1. Polpo alla Genovese (Genoese-Style Octopus Stew)
A classic slow-cooked octopus dish with tomatoes, olives, and white wine, highlighting Ligurian maritime traditions.
Ingredients:
1 kg octopus, cleaned
2 tbsp extra virgin olive oil
1 onion, finely chopped
2 garlic cloves, minced
200ml white wine (Pigato or Vermentino)
300g cherry tomatoes, halved
50g Taggiasca olives (or Niçoise olives)
1 tbsp capers, rinsed
1 bay leaf
Fresh parsley, for garnish
Fine sea salt and black pepper, to taste
Method:
Sauté onion and garlic in olive oil.
Add octopus, searing for 2-3 minutes.
Pour in white wine, let it reduce.
Stir in tomatoes, olives, capers, bay leaf, and a little water.
Cover and simmer for 1 hour until tender.
Serve with crusty Ligurian bread.
Wine Pairing: Pigato di Riviera Ligure DOC – a structured white with floral notes.
2. Cima alla Genovese (Stuffed Veal Breast)
A festive Genoese specialty where veal breast is stuffed with eggs, vegetables, and Parmigiano Reggiano, then slow-cooked.
Ingredients:
1 kg veal breast, pocket cut
2 eggs, beaten
100g peas
50g mortadella, diced
50g Parmigiano Reggiano DOP, grated
1 small onion, minced
1 small carrot, minced
2 tbsp extra virgin olive oil
Fine sea salt and black pepper, to taste
1 sprig marjoram
1 liter vegetable broth
Method:
Sauté onion, carrot, and peas in olive oil.
Mix with eggs, mortadella, Parmigiano, and marjoram.
Stuff the veal, sew it closed.
Simmer in broth for 2 hours.
Cool, slice thinly, and serve with lemon and olive oil.
Wine Pairing: Rossese di Dolceacqua DOC, a light Ligurian red.
3. Stoccafisso alla Genovese (Genoese-Style Stockfish Stew)

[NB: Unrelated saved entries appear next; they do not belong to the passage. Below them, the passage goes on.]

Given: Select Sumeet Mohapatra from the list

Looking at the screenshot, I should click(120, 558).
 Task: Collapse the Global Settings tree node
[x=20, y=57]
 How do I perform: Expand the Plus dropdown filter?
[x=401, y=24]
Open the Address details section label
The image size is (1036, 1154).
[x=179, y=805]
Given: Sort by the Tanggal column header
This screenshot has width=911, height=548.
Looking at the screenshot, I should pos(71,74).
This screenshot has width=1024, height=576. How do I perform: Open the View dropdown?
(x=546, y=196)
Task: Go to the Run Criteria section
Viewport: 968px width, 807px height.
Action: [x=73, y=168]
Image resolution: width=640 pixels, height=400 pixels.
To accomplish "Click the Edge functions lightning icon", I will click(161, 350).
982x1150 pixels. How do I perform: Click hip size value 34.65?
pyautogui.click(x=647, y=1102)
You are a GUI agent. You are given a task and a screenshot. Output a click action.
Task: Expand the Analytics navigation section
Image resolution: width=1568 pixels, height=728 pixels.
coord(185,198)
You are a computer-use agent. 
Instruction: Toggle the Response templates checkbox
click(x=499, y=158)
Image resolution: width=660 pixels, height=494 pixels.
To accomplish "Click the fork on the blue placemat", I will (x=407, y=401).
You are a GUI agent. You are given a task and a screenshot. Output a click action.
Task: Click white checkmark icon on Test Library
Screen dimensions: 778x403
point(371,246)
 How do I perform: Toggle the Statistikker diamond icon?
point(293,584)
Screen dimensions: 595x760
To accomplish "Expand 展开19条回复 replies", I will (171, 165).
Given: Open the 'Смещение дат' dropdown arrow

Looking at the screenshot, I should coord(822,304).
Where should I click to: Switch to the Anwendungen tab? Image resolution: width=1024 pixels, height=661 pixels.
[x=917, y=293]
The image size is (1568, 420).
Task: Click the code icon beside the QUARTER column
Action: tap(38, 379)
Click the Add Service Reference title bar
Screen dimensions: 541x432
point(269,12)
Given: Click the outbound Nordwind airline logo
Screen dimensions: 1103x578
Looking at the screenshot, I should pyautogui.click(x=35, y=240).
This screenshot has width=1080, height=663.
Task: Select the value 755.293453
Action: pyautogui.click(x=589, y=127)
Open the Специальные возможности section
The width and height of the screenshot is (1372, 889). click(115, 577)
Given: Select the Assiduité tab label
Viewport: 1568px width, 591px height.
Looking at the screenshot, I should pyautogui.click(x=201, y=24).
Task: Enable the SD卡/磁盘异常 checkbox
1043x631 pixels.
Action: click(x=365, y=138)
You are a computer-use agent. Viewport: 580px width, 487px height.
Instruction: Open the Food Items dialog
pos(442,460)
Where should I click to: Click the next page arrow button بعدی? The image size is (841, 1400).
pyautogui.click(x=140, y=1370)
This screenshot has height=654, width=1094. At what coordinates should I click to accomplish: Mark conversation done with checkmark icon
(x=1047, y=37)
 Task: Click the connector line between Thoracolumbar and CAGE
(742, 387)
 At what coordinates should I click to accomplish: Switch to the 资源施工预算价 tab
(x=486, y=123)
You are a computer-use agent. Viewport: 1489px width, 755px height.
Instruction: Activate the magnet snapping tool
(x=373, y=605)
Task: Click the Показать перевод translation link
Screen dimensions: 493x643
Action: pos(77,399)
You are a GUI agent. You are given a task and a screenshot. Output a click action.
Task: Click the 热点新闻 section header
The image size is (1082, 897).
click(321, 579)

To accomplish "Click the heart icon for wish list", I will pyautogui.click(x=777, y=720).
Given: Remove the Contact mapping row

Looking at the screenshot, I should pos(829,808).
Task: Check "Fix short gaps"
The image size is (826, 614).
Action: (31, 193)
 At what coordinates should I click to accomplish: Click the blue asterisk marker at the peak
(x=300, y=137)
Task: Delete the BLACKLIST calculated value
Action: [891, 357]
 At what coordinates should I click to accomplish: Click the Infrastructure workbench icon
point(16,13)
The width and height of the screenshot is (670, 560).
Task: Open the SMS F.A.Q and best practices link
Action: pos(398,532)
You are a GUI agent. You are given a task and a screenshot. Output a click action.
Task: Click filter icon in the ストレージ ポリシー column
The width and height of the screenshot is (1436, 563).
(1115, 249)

A historical dish featuring stockfish (dried cod), potatoes, and olives in a tomato-based sauce.
Ingredients:
800g stockfish, soaked and cleaned
3 tbsp extra virgin olive oil
1 onion, finely chopped
2 cloves garlic, minced
200g cherry tomatoes, crushed
2 potatoes, diced
100g Taggiasca olives
1 tbsp capers
1 sprig rosemary
Fine sea salt and black pepper, to taste
Method:
Sauté onion and garlic in olive oil.
Add stockfish and cook briefly.
Stir in tomatoes, potatoes, olives, capers, and rosemary.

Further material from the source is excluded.